**WORK TO BE COMPLETED:**
Render every line from the one containing "Close the Победа! popup with red X" through the end of the entries, inclusive, as a Markdown table with the columns Index and Content. Skip blank lines and leave the pictures out.
━━━━━━━━━━━━━━━━━━━━━━━━━━━━━━
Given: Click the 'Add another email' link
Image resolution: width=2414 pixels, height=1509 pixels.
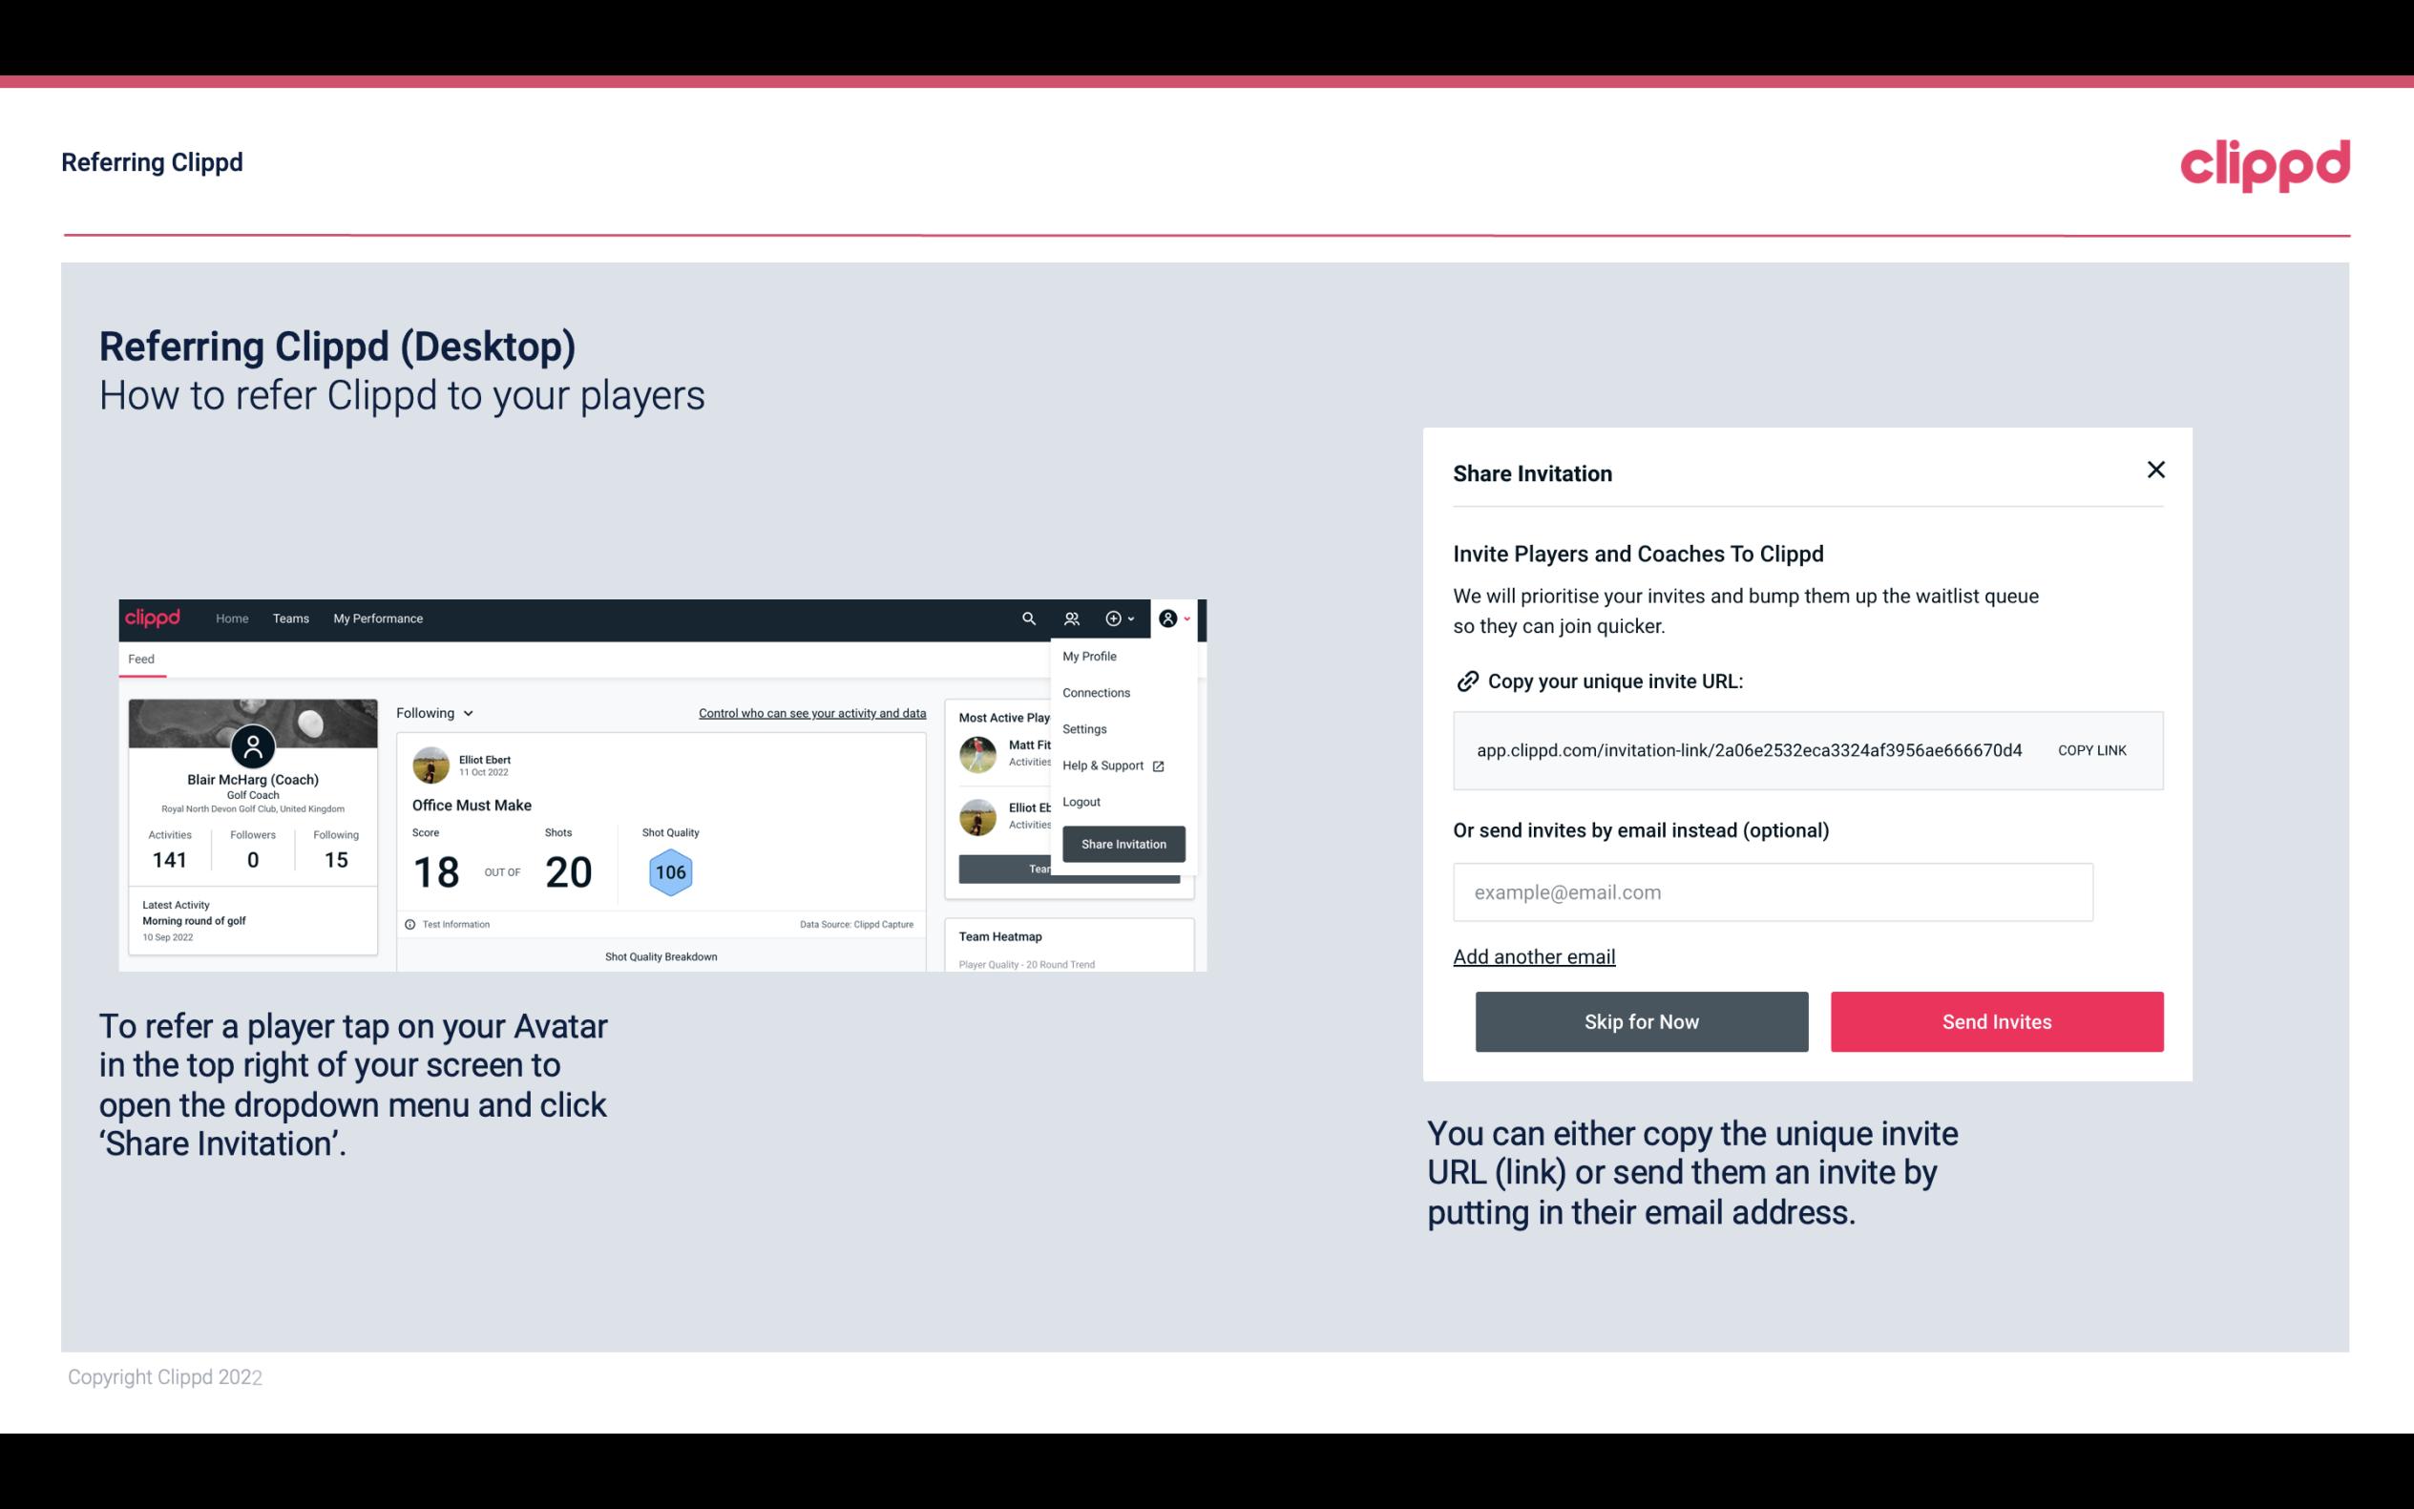Looking at the screenshot, I should click(x=1533, y=956).
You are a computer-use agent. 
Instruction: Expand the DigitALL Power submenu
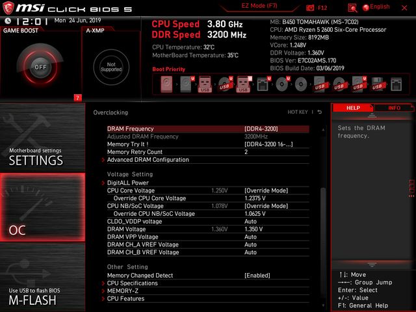point(128,183)
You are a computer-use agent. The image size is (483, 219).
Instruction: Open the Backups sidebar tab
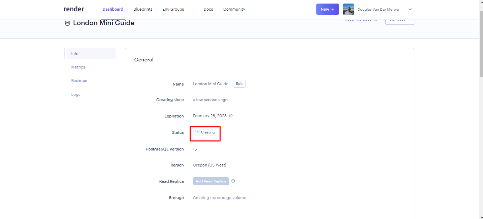(x=79, y=81)
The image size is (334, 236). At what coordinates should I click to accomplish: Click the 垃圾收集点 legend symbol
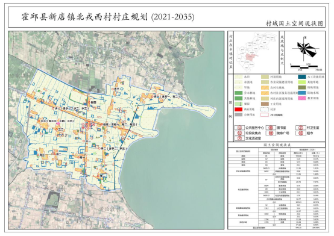pos(239,133)
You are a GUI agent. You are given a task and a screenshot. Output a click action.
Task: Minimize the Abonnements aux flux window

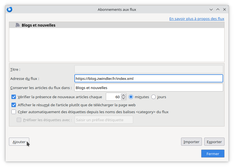click(211, 9)
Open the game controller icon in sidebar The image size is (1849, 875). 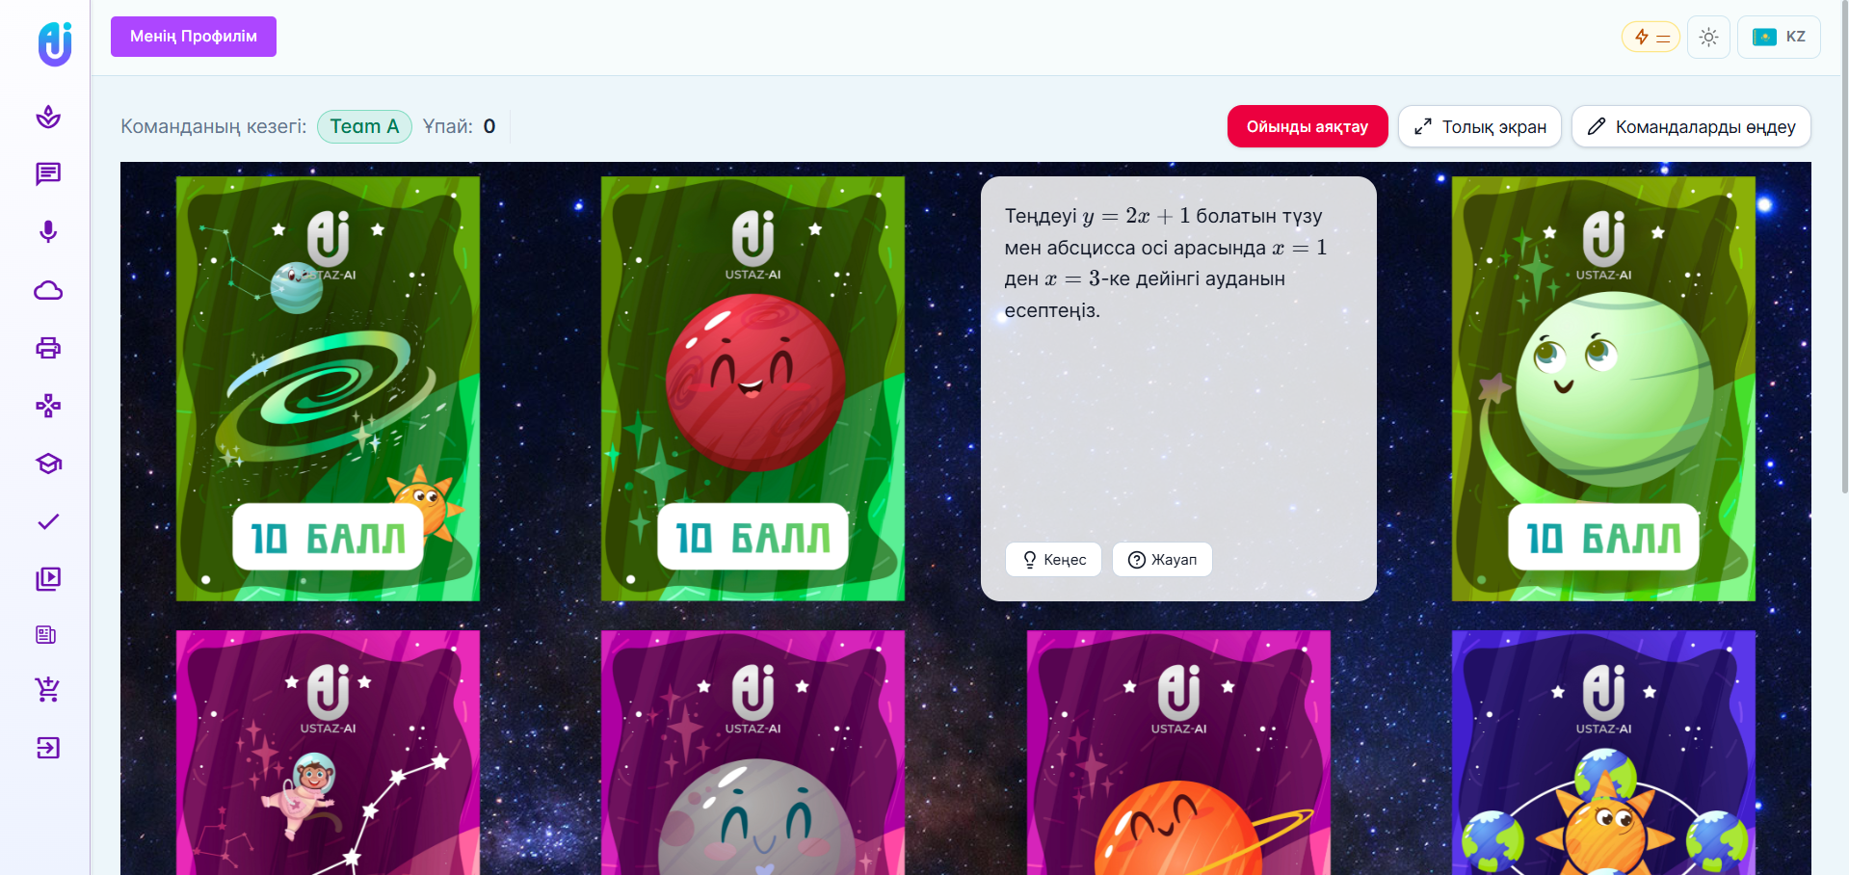48,406
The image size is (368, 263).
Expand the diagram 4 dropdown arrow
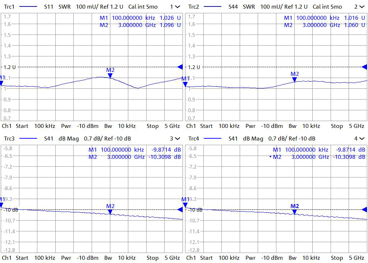362,138
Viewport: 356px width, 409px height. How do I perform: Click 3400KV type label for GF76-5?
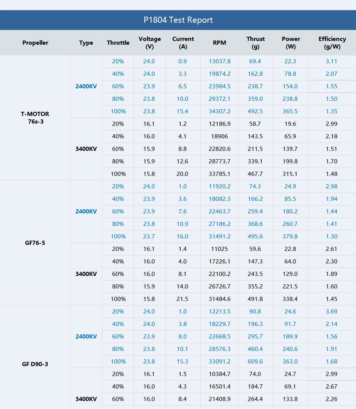coord(86,274)
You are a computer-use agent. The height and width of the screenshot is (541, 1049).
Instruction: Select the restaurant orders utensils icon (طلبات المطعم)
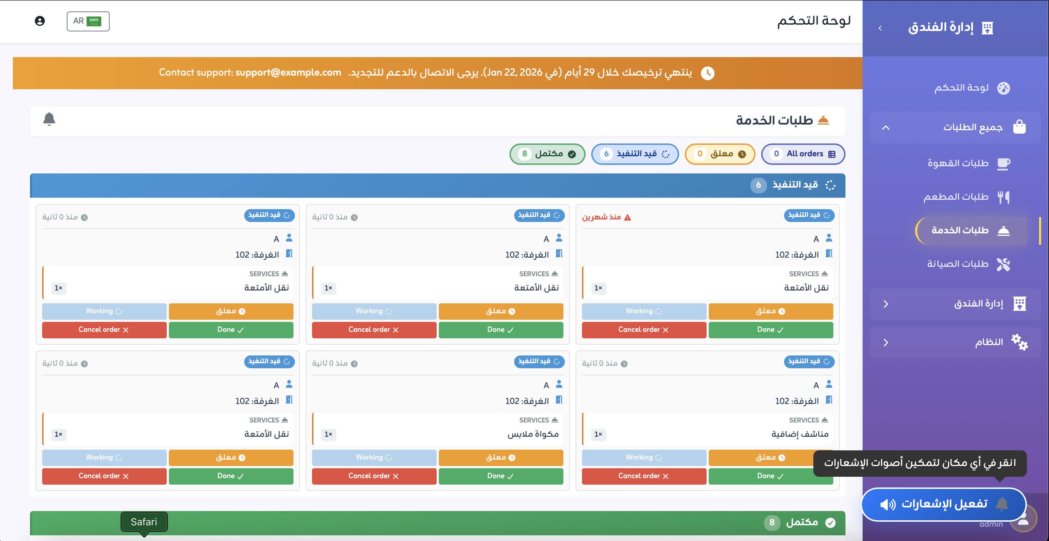(1004, 197)
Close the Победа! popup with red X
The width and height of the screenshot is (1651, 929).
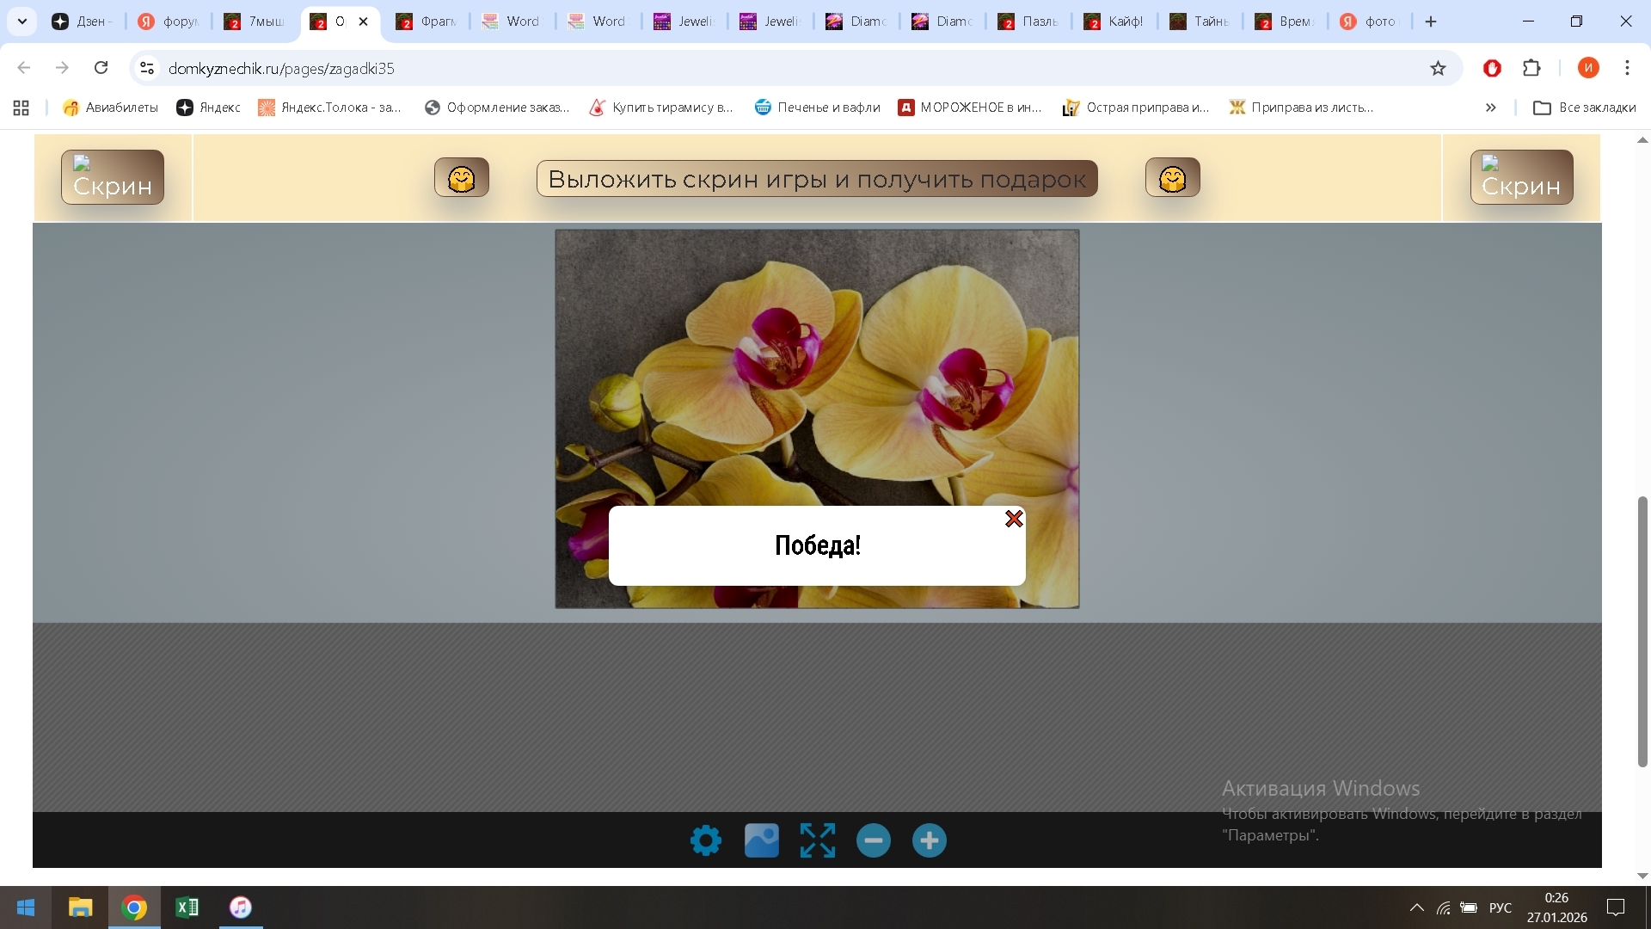point(1014,519)
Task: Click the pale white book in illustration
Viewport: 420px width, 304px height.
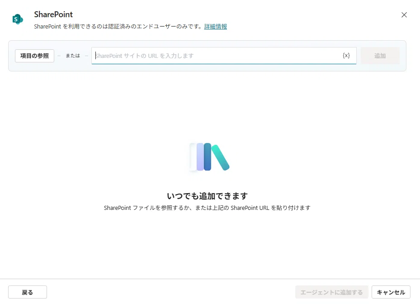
━━━━━━━━━━━━━━━━━━━━━━━━━━━━━━
**FINAL RESULT:**
| Index | Content |
|---|---|
| 1 | Close the Победа! popup with red X |
| 2 | The width and height of the screenshot is (1651, 929). |
| 3 | point(1014,519) |
| 4 | Task: Click the pale white book in illustration |
| 5 | Viewport: 420px width, 304px height. |